Projects need partners and infrastructure
Santo Ranieri, an analyst with Paradigm Capital, said that a partnership combined with a competitive logistical solution is key “because at the end of the day you have to be able to ship the product to market and make a profit.” He and others say governments should play a larger role in developing infrastructure, as it has done with the Sept-Îles multi-user dock, because of the massive capital required to build them. “The bottom line is if you don’t help the companies that need the help in terms of infrastructure then you won’t get any royalties,” Mr. Ranieri said, noting, as did John Kearney, Chairman and CEO of LIM, that’s is a “chicken and egg” dilemma. “The iron ore is in the ground and if the rail goes there, the mines will be viable,” Mr. Kearney said. “It’s an analysis that has to be done.”
While prospective producers estimate operating costs of around $70 tonne and profitability at $100 a tonne or more, Mr. Salmon isn’t convinced. Those figures don’t likely include ocean freight, marketing, and “price participation,” Mr. Salmon said. At $115 tonne, Mr. Salmon said, most of the players in the Trough would be at a loss, except for the incumbents.
For the Labrador Trough to reach its full potential, which been estimated at 200 million tonnes of annual production, more infrastructure will be needed. The 414-kilometre Iron Ore Company of Canada-owned Quebec North Shore and Labrador Railway, which runs from Labrador City to Sept-Îles, can carry about 80 million tonnes with addition of sidings and more rolling stock.
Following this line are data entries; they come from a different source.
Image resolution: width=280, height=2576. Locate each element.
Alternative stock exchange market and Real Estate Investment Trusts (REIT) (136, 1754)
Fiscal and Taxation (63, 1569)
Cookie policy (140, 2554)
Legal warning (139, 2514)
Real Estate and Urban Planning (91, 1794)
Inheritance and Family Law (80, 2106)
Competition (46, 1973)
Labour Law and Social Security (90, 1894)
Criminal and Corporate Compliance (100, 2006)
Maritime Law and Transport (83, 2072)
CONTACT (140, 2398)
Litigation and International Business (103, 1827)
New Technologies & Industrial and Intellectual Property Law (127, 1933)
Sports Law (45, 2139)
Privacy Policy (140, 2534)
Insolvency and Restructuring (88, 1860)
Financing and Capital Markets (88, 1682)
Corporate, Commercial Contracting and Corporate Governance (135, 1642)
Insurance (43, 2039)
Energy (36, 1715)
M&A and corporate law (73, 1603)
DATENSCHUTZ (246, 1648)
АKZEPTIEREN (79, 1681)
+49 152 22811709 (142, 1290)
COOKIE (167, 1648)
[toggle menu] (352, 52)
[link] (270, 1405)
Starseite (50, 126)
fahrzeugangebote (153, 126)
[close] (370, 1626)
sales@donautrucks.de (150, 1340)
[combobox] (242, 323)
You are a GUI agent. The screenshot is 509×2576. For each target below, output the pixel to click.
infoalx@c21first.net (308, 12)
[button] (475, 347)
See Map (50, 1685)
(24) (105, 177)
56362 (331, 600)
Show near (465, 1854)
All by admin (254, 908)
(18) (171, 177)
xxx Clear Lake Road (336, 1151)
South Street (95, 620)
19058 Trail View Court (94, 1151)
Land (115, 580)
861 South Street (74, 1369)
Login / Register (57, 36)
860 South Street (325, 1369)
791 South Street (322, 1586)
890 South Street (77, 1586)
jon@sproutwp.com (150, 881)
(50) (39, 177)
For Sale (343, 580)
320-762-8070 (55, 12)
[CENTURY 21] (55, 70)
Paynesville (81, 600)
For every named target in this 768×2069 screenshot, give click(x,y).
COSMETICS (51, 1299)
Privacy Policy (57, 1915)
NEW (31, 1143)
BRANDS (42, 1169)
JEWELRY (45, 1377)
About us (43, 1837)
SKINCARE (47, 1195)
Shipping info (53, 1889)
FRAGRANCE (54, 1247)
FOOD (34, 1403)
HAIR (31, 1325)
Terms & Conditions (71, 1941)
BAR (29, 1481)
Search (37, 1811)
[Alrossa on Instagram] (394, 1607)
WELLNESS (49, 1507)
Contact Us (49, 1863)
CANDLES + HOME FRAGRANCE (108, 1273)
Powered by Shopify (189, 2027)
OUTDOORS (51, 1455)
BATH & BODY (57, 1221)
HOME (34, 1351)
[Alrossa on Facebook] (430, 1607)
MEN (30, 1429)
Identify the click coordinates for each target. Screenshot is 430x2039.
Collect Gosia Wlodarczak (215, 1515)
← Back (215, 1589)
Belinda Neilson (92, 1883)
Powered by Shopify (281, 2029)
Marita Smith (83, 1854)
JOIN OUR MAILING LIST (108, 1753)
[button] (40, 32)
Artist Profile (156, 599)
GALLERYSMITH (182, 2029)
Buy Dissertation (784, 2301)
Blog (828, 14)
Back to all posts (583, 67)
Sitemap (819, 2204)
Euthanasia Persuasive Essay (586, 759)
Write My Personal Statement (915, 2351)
That’s more than double the current volume that goes through Sept-Îles. “You have to understand that what makes a property valuable is not the content or the ore. It’s the infrastructure and the proximity to infrastructure,” said Ian Chadsey, Alderon’s Vice-President of Investor Relations.
It’s all about logistics
“It’s a logistics business. It’s not really a mining business,” noted Bob Leshchyshen, Vice-President of Corporate Development and Investor Relations for Century Iron Mines. He said one possibility would be to loop the QNS&L with ArcelorMittal Canada Mines’ private Cartier Railway. Mr. Leshchyshen said such a loop, which he said has been done successfully in Brazil, would increase capacity up to 200 million tonnes annually or more. However, it would require the approval of ArcelorMittal, which to date hasn’t shared its railway, or some form of government intervention to require the company to share the line. Representatives of ArcelorMittal and of Québec’s Ministry of Natural Resources did not respond to questions about that scenario and other issues related to the Trough by deadline.
To make any money out of iron ore means having to move an awful lot of it. “You’re talking $120 a tonne. That’s very very low value stuff,” Mr. Kearney said. “Therefore, infrastructure is hugely important to the iron ore industry. The Labrador Trough on both sides of the border has an awful lot of iron ore, but so does the rest of the world.”